In his award the master arbitrator cited to General Acc. Ins. Group v Cirucci, 46 NY2d
862 [1979], for the following: “although an insurer may disclaim coverage for a valid reason
(Insurance Law, § 167, subd 8) the notice of disclaimer must promptly apprise the claimant with
a high degree of specificity of the ground or grounds on which the disclaimer is predicated.” Id.
at 864. There is no dispute and the arbitrator acknowledged that the denial of coverage
referenced an incorrect date for an allegedly missed IME and EUO providing a rational basis for
the master arbitrator’s award.
While petitioner states that the master arbitrator’s award is irrational, petitioner’s
arguments center on the master arbitrator having made an error of law in failing to apply Unitrin
to the facts of this case. “The master arbitrator’s determination of the law need not be correct;
mere errors of law are insufficient to warrant setting aside the master arbitrator’s award, and on
questions of substantive law, the determination should be upheld if there is a rational basis for it
(see Matter of Liberty Mut. Ins. Co. v Spine Americare Med., 294 AD2d 574, 576-577 [2002]).”
(101 Acupuncture, P.C. v Utica Mut. Ins. Co., 16 Misc 3d 132(A), (App. Term 2d Dept 2007]).

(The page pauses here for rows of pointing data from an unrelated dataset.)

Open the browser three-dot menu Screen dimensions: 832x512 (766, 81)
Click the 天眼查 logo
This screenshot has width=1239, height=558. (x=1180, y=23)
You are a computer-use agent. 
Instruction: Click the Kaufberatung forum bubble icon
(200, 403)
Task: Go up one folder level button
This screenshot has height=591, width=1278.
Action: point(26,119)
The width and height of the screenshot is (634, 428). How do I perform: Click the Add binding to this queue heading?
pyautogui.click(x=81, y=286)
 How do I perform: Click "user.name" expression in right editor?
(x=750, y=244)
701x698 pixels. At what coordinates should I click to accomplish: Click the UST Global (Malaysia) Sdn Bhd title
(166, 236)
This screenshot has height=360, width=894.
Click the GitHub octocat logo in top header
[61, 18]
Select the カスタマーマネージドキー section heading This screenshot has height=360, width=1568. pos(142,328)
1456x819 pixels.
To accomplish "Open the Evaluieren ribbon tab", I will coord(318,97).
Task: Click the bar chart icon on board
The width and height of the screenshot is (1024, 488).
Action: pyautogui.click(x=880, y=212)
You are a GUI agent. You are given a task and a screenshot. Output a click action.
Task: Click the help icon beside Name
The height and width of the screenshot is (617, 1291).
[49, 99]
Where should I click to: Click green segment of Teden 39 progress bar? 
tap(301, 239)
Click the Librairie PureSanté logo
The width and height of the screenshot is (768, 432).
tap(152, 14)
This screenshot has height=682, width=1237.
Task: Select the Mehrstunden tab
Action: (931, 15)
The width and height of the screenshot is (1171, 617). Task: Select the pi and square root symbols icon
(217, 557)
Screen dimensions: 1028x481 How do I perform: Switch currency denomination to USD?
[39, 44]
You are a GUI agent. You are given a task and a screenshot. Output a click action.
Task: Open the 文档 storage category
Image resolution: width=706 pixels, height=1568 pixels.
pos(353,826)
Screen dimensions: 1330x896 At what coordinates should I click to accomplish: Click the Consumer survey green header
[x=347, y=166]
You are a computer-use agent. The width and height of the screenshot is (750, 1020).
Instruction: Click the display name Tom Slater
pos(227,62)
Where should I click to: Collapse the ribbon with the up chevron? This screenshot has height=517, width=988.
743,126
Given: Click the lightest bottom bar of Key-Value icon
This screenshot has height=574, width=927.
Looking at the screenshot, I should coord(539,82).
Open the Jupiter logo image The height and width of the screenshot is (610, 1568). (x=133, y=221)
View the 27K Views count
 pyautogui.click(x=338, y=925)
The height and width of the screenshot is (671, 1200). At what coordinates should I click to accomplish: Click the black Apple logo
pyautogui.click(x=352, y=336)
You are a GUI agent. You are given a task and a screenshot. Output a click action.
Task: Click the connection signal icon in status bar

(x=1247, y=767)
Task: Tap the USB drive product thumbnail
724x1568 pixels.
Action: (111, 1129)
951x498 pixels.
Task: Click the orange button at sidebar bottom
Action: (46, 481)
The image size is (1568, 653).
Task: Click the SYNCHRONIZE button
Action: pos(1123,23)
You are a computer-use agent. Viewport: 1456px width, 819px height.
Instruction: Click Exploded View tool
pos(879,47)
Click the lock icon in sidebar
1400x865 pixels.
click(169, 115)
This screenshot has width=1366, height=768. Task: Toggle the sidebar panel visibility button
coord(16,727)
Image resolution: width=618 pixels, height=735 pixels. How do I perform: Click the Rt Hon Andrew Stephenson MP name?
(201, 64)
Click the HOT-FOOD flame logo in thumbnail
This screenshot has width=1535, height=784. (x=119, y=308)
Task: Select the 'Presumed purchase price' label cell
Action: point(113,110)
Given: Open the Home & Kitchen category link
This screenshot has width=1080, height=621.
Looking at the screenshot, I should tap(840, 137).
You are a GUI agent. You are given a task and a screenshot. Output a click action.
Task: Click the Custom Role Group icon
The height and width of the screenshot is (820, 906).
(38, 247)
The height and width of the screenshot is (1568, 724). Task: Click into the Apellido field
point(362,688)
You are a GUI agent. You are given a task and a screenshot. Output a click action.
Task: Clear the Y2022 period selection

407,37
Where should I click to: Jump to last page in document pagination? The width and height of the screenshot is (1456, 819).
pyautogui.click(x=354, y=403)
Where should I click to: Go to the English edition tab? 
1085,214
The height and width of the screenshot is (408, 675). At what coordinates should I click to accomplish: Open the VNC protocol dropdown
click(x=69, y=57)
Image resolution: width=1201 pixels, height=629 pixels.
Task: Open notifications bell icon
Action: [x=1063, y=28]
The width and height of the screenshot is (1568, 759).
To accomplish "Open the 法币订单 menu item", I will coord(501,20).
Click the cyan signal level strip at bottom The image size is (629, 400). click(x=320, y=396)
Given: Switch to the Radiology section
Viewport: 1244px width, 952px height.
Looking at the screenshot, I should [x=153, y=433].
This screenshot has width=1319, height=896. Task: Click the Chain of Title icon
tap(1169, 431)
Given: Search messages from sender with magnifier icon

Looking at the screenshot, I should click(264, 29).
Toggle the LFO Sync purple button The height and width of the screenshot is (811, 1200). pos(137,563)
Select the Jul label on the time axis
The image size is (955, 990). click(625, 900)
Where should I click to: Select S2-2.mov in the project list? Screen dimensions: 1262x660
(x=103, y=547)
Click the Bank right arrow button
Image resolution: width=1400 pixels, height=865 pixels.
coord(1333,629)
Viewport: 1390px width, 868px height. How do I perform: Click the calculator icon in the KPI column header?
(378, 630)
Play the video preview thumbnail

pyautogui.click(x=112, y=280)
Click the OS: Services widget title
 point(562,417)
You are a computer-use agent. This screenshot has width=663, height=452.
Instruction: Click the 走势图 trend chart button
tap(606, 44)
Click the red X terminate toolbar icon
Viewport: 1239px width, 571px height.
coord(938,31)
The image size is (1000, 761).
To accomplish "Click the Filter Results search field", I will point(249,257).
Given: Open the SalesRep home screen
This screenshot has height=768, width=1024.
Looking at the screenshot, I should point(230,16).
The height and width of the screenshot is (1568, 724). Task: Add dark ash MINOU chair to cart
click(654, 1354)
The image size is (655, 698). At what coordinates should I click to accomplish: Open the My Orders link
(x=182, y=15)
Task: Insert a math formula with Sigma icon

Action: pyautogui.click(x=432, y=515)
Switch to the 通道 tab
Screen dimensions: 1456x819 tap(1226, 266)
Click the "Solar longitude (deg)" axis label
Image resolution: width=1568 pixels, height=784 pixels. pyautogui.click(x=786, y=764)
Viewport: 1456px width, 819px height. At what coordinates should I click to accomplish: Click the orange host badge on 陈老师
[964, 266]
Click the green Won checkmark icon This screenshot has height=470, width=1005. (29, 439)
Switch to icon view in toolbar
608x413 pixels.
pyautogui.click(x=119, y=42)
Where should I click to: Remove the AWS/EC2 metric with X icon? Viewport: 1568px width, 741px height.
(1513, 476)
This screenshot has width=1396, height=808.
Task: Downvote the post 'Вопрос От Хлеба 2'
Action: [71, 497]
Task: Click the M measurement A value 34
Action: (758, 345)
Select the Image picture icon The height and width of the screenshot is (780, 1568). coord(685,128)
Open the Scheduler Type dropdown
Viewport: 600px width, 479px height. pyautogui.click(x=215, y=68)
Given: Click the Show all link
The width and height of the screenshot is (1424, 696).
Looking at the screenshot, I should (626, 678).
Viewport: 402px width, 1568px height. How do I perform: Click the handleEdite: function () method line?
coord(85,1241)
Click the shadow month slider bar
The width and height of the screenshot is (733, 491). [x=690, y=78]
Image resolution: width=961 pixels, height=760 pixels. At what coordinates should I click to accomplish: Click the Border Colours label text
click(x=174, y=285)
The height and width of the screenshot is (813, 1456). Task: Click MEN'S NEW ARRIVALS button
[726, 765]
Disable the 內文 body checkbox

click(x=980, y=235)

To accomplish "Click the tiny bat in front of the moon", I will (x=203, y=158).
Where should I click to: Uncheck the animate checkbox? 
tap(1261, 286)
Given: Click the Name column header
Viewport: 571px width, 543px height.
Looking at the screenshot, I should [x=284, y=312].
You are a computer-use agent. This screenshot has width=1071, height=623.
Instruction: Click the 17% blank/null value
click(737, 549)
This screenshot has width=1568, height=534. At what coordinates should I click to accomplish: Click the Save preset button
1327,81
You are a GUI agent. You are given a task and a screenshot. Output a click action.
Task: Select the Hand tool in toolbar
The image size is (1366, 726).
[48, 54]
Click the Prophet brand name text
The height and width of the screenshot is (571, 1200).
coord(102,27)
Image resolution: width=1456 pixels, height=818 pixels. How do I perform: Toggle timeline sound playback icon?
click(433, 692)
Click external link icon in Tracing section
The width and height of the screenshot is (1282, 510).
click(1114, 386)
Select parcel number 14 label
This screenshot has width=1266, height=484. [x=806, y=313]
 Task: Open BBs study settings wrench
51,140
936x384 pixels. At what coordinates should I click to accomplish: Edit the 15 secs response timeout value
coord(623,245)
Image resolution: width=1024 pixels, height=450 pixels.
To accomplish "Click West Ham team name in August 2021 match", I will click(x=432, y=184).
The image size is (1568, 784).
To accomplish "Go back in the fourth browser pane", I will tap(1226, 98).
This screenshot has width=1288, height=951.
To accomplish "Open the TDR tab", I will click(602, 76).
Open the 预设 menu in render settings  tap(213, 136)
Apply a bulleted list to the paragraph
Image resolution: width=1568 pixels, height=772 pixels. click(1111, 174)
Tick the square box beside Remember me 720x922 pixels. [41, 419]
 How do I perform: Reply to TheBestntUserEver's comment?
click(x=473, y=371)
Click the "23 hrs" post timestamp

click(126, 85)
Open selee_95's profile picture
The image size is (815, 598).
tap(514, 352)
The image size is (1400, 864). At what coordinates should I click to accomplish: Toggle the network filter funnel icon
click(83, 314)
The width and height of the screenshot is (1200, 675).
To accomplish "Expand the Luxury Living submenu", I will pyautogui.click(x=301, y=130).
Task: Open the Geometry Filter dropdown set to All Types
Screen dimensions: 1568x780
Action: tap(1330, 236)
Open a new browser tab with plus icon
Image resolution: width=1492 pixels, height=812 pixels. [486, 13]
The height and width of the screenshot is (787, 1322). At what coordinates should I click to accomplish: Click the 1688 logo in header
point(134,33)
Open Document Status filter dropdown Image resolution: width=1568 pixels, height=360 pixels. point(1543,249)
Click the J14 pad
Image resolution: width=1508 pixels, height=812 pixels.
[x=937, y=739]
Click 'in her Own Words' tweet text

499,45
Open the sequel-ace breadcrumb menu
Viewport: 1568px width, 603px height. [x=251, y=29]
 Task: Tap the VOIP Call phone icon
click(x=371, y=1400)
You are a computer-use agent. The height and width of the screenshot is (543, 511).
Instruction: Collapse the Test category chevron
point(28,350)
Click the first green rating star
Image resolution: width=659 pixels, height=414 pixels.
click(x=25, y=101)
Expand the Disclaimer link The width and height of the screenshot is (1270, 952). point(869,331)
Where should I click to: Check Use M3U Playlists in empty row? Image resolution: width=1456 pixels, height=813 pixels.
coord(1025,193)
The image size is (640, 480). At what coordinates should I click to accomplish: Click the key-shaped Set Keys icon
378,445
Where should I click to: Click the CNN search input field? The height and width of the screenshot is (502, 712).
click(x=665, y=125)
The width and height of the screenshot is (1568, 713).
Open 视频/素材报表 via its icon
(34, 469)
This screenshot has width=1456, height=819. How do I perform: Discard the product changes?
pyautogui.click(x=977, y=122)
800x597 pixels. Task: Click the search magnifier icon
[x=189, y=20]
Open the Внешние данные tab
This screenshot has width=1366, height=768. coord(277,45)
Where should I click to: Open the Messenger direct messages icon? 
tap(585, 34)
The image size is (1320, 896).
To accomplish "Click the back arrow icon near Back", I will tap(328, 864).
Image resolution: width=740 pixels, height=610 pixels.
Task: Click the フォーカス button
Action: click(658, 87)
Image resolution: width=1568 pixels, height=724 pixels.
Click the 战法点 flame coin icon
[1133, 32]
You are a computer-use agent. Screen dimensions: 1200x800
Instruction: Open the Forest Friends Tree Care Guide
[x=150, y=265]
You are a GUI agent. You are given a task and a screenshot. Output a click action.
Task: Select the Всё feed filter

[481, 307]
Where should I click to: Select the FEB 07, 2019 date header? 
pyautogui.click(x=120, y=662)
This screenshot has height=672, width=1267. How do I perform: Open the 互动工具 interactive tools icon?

Finally, petitioner cites to 11NYCRR 65-4.10 (a) (4) for the proposition that the Codes
Rules and Regulation of the State of New York allow this court to vacate the master arbitrator’s
award as “incorrect as a matter of law.” However, 11 NYCRR 65-4.10 (a) (4) only permits a
master arbitrator to vacate or modify an arbitrator. 11NYCRR 65-4.10 (a). A court may not
vacate or modify a master arbitrator’s or an arbitrator’s award on grounds that the award is
incorrect as a matter of law.
Accordingly, the petition is denied, and judgment is rendered in favor of respondent.
The foregoing shall constitute the decision and order of the Court.
Dated: _____________________________________________KENNETH L. THOMPSON JR. J.S.C.